In the wars of antiquity, many people were abducted, taken away form their loved ones, parents, spouses, to be slaves or wives. This was done by people seeking spoils by becoming warriors operating in armies or gangs. This habit had is roots in the animal world. Similar behaviour can be found among non human primates. The striking thing is that not only the instinct to abduct is deeply rooted in humans, but also the instinct of coping with being abducted. The stories below seek to clarify this.

Livius' Ab Urbe Condita: Rome was only just founded by a gang of males. Romulus killed his co-leader and brother Remus to become king. Labour force was acquired by laying the Rome's walls spaciously and adopting liberal asylum criteria for people not enjoying life among the neighbouring tribes and longing for a fresh start elsewhere. That group naturally consisted of males, so the question was: how to acquire females?
Romulus attempted to engage in diplomatic relations with the neighbouring tribes, applying for the right of intermarriage. Those tribes, knowing whom of there own had fled to Rome, said: are not your liberal rules of asylum applied to women also? Why don't you go for that? That would stimulate marriage among equals!

A good joke. For what had Romulus' gang to offer in the framework of intermarriage rights? No women.
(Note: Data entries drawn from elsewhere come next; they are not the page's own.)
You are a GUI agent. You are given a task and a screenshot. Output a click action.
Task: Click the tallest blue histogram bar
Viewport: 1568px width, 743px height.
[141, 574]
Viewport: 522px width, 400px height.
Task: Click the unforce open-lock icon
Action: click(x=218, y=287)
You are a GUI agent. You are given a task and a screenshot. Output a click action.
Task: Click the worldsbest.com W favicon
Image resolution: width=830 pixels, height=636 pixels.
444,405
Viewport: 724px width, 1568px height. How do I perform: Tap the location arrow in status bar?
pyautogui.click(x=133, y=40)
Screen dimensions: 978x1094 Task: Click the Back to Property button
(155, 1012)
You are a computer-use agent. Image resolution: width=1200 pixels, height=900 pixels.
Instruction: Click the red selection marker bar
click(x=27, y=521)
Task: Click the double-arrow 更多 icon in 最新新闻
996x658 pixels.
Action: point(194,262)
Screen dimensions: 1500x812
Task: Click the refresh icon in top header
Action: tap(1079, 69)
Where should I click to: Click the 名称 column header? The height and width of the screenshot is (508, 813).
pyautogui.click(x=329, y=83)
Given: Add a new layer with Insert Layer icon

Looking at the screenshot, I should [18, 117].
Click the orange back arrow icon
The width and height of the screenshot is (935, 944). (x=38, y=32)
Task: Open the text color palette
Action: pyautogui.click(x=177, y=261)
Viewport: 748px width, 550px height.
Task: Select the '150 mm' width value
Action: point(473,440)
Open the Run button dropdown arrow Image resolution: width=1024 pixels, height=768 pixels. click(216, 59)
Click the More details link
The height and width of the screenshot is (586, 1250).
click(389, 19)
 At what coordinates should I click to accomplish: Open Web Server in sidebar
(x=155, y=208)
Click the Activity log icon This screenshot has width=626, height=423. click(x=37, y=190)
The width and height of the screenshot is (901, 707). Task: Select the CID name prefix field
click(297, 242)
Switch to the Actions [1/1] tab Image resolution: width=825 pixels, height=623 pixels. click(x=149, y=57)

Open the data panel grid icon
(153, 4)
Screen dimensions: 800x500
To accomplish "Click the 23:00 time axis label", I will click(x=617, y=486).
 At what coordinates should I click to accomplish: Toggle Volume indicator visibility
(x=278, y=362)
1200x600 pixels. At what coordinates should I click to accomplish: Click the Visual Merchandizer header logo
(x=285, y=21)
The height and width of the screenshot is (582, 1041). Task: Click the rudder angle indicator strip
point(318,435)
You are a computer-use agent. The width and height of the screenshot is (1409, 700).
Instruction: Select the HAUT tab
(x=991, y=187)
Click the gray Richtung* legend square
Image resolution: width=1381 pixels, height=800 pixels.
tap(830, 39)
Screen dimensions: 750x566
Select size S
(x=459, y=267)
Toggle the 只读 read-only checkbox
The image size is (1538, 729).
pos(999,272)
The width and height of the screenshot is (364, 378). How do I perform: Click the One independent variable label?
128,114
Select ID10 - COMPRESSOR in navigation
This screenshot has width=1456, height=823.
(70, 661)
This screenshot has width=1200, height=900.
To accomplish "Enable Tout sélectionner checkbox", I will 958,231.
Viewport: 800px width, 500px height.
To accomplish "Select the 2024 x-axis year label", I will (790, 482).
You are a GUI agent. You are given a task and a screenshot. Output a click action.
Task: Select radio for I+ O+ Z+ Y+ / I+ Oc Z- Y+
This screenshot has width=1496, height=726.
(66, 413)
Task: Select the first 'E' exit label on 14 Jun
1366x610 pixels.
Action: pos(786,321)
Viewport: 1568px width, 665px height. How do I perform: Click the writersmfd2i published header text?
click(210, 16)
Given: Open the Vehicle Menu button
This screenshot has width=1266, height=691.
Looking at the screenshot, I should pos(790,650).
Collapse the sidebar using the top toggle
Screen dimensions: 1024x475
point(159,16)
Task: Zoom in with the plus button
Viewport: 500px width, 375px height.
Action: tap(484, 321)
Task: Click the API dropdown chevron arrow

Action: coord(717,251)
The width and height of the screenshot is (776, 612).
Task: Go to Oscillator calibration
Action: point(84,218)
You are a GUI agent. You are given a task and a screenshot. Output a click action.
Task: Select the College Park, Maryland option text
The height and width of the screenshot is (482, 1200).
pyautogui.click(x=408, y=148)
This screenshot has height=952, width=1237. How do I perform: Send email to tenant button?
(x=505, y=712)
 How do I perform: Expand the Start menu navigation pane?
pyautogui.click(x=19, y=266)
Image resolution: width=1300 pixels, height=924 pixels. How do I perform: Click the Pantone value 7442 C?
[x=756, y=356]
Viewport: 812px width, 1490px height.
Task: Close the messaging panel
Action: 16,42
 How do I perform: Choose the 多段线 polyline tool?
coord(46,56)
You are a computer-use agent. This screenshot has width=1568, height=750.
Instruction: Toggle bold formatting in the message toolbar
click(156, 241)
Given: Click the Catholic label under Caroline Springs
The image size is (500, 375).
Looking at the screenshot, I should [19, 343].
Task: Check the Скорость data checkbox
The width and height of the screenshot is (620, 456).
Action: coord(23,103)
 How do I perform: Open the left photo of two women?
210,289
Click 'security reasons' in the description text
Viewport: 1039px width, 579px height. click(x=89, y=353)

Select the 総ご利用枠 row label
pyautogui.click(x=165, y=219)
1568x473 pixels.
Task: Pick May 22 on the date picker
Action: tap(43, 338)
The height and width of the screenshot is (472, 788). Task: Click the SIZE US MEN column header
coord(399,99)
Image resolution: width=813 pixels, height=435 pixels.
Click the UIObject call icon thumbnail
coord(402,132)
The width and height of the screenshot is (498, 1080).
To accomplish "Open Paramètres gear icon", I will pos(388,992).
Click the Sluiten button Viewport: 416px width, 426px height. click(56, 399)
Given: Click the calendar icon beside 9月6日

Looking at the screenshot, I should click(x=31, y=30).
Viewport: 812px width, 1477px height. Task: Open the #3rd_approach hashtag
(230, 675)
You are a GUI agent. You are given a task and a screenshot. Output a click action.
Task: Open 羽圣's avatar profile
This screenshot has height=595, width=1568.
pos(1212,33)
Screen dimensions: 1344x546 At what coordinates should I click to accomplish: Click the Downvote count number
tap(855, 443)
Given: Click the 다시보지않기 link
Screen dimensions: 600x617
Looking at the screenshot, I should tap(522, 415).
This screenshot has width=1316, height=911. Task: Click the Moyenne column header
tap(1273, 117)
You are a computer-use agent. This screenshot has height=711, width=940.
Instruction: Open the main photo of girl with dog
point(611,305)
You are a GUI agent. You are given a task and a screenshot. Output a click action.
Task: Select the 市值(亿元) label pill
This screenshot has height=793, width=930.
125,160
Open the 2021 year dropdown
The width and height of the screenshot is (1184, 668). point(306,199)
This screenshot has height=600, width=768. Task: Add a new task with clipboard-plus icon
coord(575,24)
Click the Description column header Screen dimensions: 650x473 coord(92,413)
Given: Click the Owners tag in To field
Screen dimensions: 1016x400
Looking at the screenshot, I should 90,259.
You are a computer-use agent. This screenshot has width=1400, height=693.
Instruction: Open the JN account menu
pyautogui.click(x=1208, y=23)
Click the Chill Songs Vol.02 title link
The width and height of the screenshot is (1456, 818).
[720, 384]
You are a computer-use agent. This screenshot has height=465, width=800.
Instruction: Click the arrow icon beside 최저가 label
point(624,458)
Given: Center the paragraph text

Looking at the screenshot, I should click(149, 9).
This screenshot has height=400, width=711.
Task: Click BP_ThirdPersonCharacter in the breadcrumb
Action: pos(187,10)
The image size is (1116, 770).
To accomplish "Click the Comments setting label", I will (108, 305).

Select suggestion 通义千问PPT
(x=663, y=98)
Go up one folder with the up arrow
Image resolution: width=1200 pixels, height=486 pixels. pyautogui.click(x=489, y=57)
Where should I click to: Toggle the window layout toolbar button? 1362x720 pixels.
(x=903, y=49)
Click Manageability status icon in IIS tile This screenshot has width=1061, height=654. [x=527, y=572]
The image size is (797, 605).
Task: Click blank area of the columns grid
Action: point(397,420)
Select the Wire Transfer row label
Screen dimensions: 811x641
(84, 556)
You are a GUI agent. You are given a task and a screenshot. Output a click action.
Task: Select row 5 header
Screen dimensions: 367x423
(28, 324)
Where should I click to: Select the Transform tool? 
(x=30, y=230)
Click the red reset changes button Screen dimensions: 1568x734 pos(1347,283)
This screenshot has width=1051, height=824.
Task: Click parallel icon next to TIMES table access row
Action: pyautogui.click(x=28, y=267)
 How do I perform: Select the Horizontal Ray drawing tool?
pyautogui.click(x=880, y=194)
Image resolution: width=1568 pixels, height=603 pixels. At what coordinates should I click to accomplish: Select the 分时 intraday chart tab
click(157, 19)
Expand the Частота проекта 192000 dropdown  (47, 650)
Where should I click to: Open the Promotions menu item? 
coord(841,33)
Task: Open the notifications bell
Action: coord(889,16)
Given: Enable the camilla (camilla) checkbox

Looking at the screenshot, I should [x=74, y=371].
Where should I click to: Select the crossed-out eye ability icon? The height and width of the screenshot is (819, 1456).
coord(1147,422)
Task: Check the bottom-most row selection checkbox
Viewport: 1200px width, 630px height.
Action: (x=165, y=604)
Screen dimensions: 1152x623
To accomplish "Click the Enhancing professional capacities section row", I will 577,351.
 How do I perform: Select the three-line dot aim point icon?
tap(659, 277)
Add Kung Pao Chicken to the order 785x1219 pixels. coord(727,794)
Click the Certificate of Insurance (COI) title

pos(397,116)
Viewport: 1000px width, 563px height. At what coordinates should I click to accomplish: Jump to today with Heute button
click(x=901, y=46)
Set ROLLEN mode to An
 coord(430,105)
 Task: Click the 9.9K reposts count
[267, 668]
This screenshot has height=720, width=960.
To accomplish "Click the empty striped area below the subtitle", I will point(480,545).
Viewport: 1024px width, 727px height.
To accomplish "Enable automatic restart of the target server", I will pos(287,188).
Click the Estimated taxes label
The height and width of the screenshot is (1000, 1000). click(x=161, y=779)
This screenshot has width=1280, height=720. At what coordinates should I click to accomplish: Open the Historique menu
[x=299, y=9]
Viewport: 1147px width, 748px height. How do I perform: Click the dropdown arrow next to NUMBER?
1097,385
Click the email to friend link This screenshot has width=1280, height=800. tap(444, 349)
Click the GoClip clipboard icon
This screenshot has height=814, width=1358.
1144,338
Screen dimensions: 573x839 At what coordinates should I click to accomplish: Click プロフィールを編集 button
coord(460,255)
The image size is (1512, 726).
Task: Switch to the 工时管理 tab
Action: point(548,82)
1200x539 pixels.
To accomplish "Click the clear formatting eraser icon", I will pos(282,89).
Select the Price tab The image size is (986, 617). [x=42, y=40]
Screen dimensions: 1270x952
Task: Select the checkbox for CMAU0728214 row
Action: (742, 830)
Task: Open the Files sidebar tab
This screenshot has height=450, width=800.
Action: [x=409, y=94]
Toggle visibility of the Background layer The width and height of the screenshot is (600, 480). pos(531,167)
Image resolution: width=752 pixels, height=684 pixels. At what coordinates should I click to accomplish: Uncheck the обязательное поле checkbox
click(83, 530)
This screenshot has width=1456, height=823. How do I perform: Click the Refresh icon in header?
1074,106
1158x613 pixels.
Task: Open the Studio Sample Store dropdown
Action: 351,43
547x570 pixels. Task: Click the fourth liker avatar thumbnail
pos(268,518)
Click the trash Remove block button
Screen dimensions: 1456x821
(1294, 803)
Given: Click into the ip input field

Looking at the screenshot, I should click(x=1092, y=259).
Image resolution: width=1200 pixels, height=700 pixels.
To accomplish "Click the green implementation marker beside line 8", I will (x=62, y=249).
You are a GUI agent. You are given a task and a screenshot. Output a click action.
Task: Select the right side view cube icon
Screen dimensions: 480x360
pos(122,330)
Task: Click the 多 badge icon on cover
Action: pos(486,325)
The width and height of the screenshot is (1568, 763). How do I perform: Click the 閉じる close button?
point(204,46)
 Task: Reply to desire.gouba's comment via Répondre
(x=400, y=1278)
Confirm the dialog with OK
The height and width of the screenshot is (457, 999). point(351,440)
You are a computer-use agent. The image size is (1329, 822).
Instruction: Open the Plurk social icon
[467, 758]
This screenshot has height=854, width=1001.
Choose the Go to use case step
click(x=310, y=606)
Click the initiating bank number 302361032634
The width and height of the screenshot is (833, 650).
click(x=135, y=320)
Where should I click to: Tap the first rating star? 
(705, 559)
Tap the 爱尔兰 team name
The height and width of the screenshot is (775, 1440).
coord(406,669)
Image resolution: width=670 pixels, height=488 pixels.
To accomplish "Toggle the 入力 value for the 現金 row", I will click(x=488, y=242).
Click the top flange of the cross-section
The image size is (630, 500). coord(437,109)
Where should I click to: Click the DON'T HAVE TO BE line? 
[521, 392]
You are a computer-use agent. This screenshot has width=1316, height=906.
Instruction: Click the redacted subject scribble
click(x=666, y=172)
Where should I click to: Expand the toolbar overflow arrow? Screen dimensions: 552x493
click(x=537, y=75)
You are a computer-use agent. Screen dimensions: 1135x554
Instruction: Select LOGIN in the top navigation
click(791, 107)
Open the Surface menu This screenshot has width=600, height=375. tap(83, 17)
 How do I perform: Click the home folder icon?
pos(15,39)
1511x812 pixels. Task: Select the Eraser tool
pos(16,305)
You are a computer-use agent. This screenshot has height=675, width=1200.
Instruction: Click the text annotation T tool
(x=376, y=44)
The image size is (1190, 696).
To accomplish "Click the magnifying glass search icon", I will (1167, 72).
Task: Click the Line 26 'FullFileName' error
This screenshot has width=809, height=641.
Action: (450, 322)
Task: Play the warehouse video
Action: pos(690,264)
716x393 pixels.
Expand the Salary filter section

Asylum seekers fled to Rome from other tribes because they had sunk to deeply in the hierarchy there, down to the level where you are considered not suitable to marry. Those were males. Females rarely led lives bad enough to seriously consider taking the risk of running way.

There are lots of studies on leadership, procreation and violence among non human primates. One of them concerns monkeys in and near an Indian town, where they are considered holy. In town, near the people feeding them, one finds groups with a leader, mothers, babies and youngsters. Sooner or later the adolescent males get trouble with their father and are chased off, in this case, out of town, to lead a hard life in drought with few things to eat. There, they live in gangs at a safe distance from the leading males of procreating groups. Needless to say, there is hardship and hierarchy in the gangs, and every now and then they enter town to test their forces against those enjoying life there.

Sooner or later such a gang of adolescent males acquires the force to win a battle against an adult male head of family in town, and the old boss has to flee. That is a bad day indeed for the females: they will be raped by the gang for a few days. They might avoid being treated that way by fleeing, just like their former husband just did, but curiously enough, they don't!

The raping comes to an end when the gang leader decides to start behaving like the new head and husband, and chases other adult males back out of town.

Now the new leader deems it time to procreate. Babies of the old boss stand in that way, because females are infertile as long as they have babies. So he tries to take them from their mothers and kill them.  That results in some weeks of nervous struggle between the females protecting their babies and their new self appointed husband. The females co-operate, but the new leader is far too strong and they loose: young babies lying all over with their little throats bitten through, desperate mothers walking around with their dying little ones.

But once the babies are dead and the females are made pregnant again by their new husband, peace returns and they sit together again in the evening sun cleaning each other of fleas. Even the females still pregnant from the old boss, and giving birth a baby of him are left in peace: the new boss is simply not aware of it, and thinks it is his. They are a sweet family again, living as a relaxed unity. Together they defend themselves against the attacks from the gang of adolescents and young adults, and other intruders in their territory. Life is good.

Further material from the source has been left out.